Soba issued a note in this wise: “I promise to pay the sum of ten thousand (P200,000.00) pesos to Bento on or before December 23, 2013. I will not sell the compressor which stands as security for this note until I shall have paid it in full. (Sgd) Soba” Bento then indorsed the note to Ramen. Answer the following questions: (a) Is the instrument negotiable? (b) Did Ramen acquire title to the credit of Bento?



The instrument is not negotiable as it is not payable to order or bearer.


Ramen acquired title to the instrument not through negotiation but by assignment.

Hence, his claim is subject to defenses available to the obligor as well as infirmities in the instrument.

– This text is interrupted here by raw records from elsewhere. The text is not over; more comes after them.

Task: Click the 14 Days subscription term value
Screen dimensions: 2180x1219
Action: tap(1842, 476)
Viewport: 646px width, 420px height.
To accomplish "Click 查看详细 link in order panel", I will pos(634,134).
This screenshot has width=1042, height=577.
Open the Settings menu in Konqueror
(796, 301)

XIX Explain the “Rule of Strict Compliance”.
Explain the “Rule of Strict Compliance”.

Answer: In commercial transactions involving letters of credit, documents tendered by the seller/ beneficiary must strictly conform to the terms of the Letter of Credit, i.e. they must include all the documents required by the Letter of Credit (Feati Bank vs. CA, 196 SCRA 576). Thus, a correspondent bank which departs from what has been stipulated under the letter of credit, as when it accepts a faulty tender, acts on its own risks and may not thereafter be able to recover from the buyer or the issuing bank the money thus paid to the beneficiary. Hence, the rule of strict compliance.


Explain the “Fraud Exception Principle”.

Answer: Fraud or the “fraud exception rule” is the exception to the independence principle. As held in Transfield, the untruthfulness of a certificate accompanying a demand for payment under a standby credit may qualify as fraud sufficient to support an injunction against payment. The remedy for fraudulent abuse is an injunction. However, injunction should not be granted unless: (a) there is clear proof of fraud; (b) the fraud constitutes fraudulent abuse of the independent purpose of the letter of credit and not only fraud under the main agreement; and (c) irreparable injury might follow if injunction is not granted or the recovery of damages would be seriously damaged.